As the price of determinism, Calvin can only do non-conversational transactions. Transactions which must perform reads in order to determine their full read/write sets (which we term dependent transactions) are not natively supported in Calvin since Calvin’s deterministic locking protocol requires advance knowledge of all transactions’ read/write sets before transaction execution can begin. Instead, Calvin supports a scheme called Optimistic Lock Location Prediction (OLLP). The idea is for dependent transactions to be preceded by an inexpensive, low-isolation, unreplicated, read-only reconnaissance query that performs all the necessary reads to discover the transaction's full read/write set. The actual transaction is then sent to be added to the global sequence and executed, using the reconnaissance query's results for its read/write set.

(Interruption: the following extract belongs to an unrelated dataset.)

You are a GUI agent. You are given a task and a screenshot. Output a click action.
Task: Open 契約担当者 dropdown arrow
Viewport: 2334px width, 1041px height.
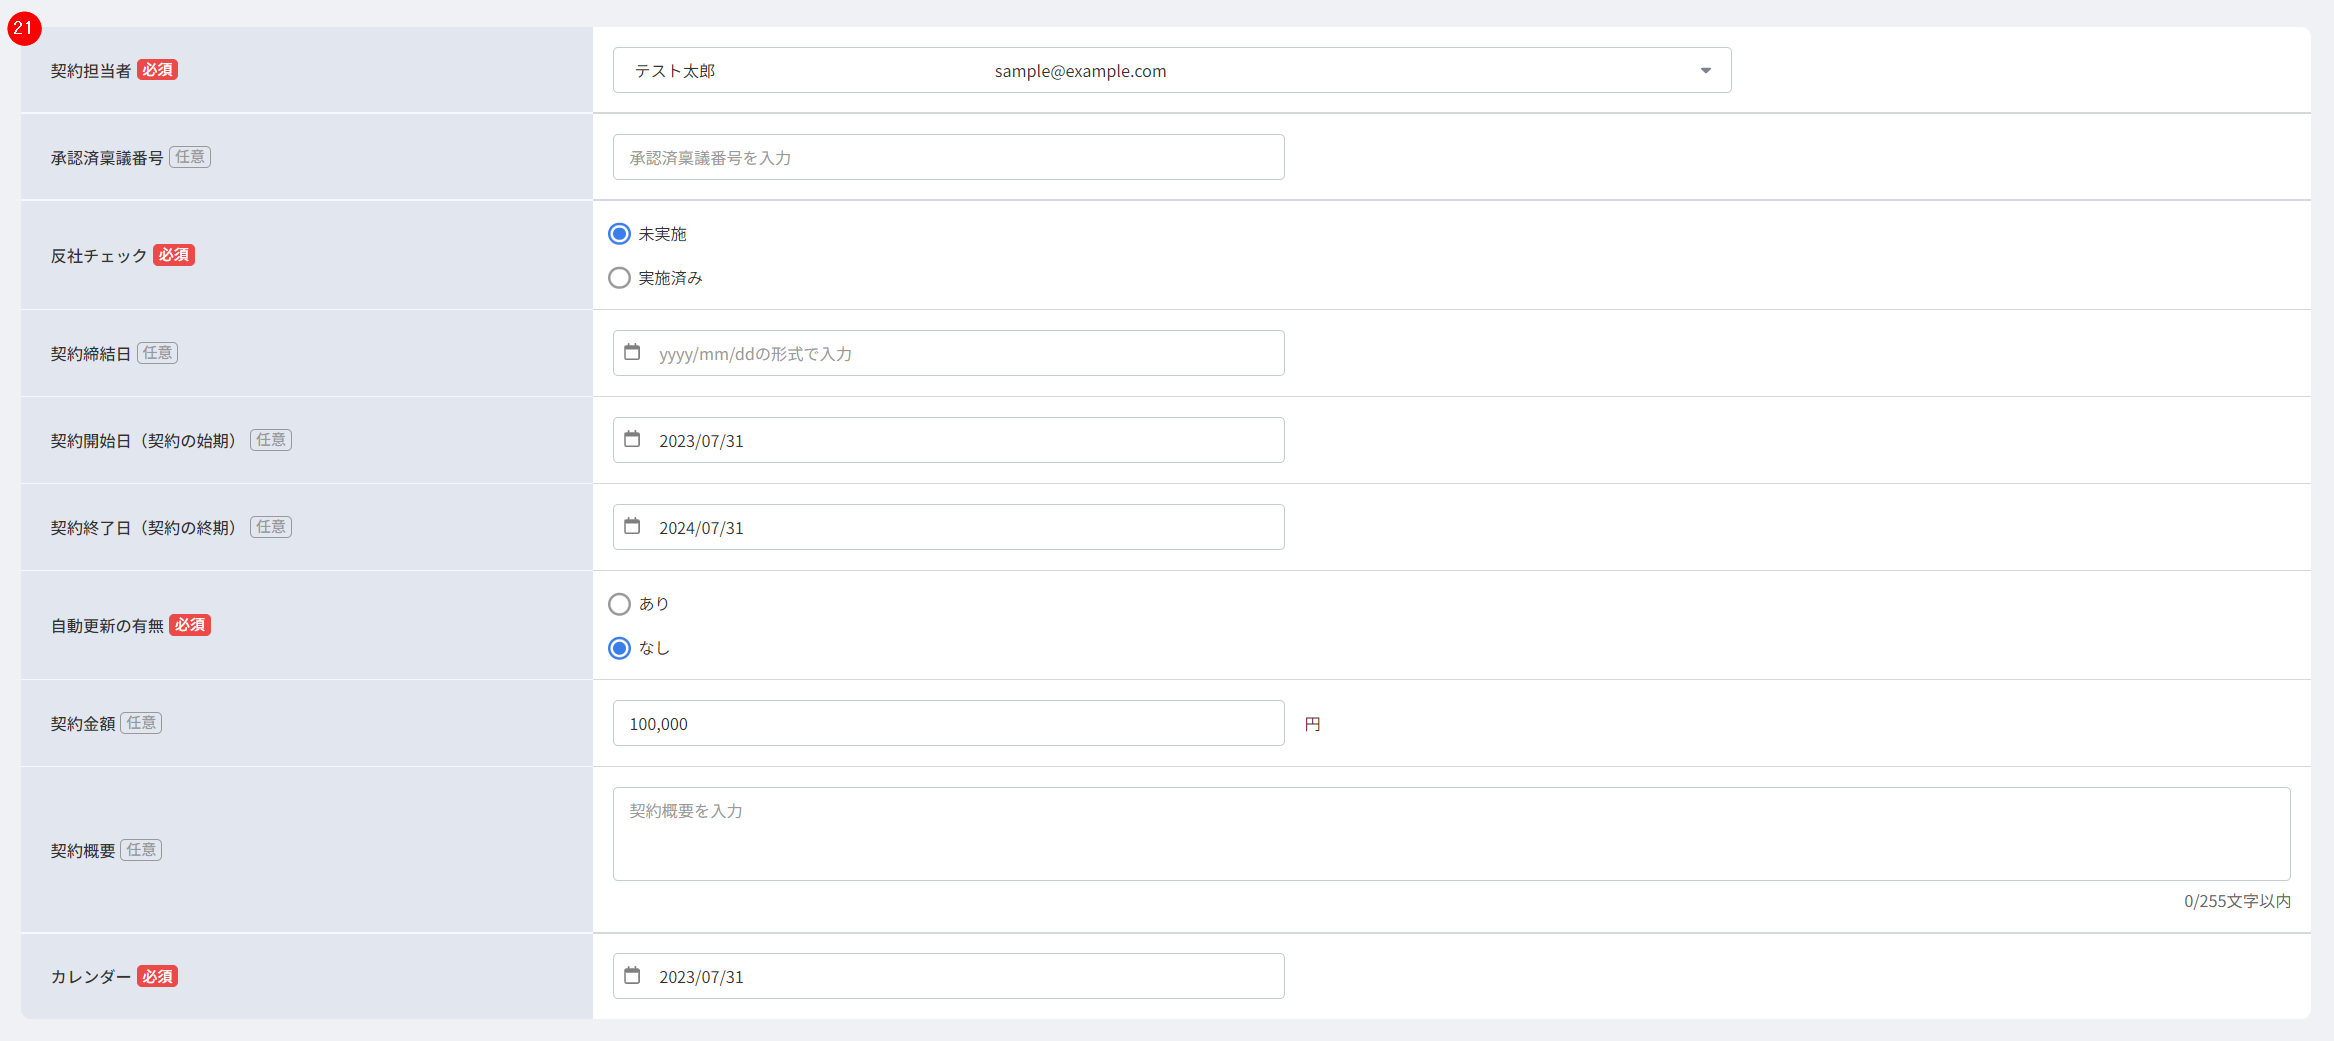coord(1705,71)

Because it is possible for the records read by the reconnaissance query (and therefore the actual transaction's read/write set) to have changed between the execution of the reconnaissance query and the execution of the actual transaction, the read results must be rechecked, and the process have to may be (deterministically) restarted if the "reconnoitered" read/write set is no longer valid.

The determinism idea is very interesting and promising, but Calvin's API will be a deal-breaker for many users accustomed to SQL. To get a sense of this idea, you can check FaunaDB, which implements Calvin. It uses a simple query API called FQL, and provides a CRUD API.

Fault-tolerance

Last but not least, let's discuss fault-tolerance in Calvin. Partitions in replicas are organized into replication groups, each of which contains all replicas of a particular partition. In the deployment in Figure 1, for example, partition 1 in replica A and partition 1 in replica B would together form one replication group. Calvin supports Paxos-based synchronous replication of transactional inputs. In this mode, all sequencers within a replication group use Paxos to agree on a combined batch of transaction requests for each epoch.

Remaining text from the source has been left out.